With the device booted into the “A” partition:
user@instrument:~$ sudo nvbootctrl dump-slots-info
Current version: 35.3.1
Capsule update status: 1
Current bootloader slot: A
Active bootloader slot: A
num_slots: 2
slot: 0, status: normal
slot: 1, status: normal
user@instrument:~$ sudo nvbootctrl -t rootfs dump-slots-info
Current rootfs slot: A
Active rootfs slot: A
num_slots: 2
slot: 0, retry_count: 3, status: normal
slot: 1, retry_count: 3, status: normal
I then destroyed the “APP_b” partition by writing zeros to it:
user@instrument:~$ sudo dd if=/dev/zero of=/dev/nvme0n1p2 bs=1M
dd: error writing '/dev/nvme0n1p2': No space left on device
20481+0 records in
20480+0 records out
21474836480 bytes (21 GB, 20 GiB) copied, 61.7725 s, 348 MB/s
I then switched to the B partition with nvbootctrl so the machine will attempt to boot into the broken partition, and then rebooted.
My expectation would be that the bootloader attempts to boot the destroyed B partition, fails to do so, and then switches the boot chain to the A partition.
Instead, the L4TLoader attempts to read extlinux.conf from partition B, fails to find it and then falls back to booting into the recovery partition. This is not a very useful mechanism for us, because while booted into the recovery partition our OTA or remote access tools cannot correct the fault.
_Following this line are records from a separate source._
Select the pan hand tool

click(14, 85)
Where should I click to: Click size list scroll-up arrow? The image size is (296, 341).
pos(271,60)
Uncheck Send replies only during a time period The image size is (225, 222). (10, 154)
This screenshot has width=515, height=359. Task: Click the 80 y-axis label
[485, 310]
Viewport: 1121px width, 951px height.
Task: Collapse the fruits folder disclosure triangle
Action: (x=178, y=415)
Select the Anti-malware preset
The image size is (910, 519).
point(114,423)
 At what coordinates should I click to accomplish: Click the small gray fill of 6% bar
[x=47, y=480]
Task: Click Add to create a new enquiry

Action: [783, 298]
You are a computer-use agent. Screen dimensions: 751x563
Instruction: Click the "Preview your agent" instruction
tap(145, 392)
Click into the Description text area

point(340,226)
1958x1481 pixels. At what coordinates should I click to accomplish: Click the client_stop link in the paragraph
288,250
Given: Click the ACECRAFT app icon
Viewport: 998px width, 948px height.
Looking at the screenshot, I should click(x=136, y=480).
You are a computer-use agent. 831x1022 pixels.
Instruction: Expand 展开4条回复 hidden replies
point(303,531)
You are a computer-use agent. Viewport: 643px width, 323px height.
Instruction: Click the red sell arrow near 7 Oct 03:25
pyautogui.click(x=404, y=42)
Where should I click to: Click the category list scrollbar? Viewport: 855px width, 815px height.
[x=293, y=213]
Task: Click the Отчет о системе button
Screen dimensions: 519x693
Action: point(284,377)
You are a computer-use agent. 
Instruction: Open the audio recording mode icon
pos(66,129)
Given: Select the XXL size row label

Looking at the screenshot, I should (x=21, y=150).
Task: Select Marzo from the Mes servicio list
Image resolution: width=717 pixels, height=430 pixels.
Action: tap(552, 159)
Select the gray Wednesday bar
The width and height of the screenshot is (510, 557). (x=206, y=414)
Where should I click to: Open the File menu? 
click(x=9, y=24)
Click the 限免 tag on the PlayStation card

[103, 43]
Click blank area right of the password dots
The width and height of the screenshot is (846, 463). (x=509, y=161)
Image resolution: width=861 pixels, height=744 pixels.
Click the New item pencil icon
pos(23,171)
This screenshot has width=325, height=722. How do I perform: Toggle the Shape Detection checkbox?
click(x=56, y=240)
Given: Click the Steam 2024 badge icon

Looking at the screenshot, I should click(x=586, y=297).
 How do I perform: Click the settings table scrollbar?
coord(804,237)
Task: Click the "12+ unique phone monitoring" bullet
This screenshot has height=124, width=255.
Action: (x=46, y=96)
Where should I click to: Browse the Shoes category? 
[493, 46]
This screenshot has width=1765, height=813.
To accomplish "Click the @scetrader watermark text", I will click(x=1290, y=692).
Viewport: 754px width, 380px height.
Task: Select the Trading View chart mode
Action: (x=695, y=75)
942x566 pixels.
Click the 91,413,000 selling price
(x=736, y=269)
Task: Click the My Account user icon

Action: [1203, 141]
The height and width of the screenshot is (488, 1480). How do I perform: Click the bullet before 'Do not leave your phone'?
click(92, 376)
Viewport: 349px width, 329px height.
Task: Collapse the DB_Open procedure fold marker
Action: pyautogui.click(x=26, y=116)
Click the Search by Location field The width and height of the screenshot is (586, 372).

A copy of the serial console log during this process is attached:
fail_log2.txt (89.7 KB)
I modified the L4TLoader component of the UEFI bootloader to disable the fallback boot to the recovery partition. To do so, I commented out the following section at the end of Silicon/NVIDIA/Application/L4TLauncher/L4TLauncher.c:
// Not in else to allow fallback
if (BootParams.BootMode == NVIDIA_L4T_BOOTMODE_BOOTIMG) {
ErrorPrint (L"%a: Attempting Kernel Boot\r\n", __FUNCTION__);
Status = BootAndroidStylePartition (LoadedImage->DeviceHandle, BOOTIMG_BASE_NAME, BOOTIMG_DTB_BASE_NAME, &BootParams);
if (EFI_ERROR (Status)) {
ErrorPrint (L"Failed to boot %s:%d partition\r\n", BOOTIMG_BASE_NAME, BootParams.BootChain);
}
} else if (BootParams.BootMode == NVIDIA_L4T_BOOTMODE_RECOVERY) {
ErrorPrint (L"%a: Attempting Recovery Boot\r\n", __FUNCTION__);
Status = BootAndroidStylePartition (LoadedImage->DeviceHandle, RECOVERY_BASE_NAME, RECOVERY_DTB_BASE_NAME, &BootParams);
if (EFI_ERROR (Status)) {
ErrorPrint (L"Failed to boot %s:%d partition\r\n", RECOVERY_BASE_NAME, BootParams.BootChain);
}
}
While this change prevented the UEFI firmware from booting into the recovery partition, it instead switched to attempting to boot via the network, and hangs forever waiting for this. Still no closer to a working A/B failover.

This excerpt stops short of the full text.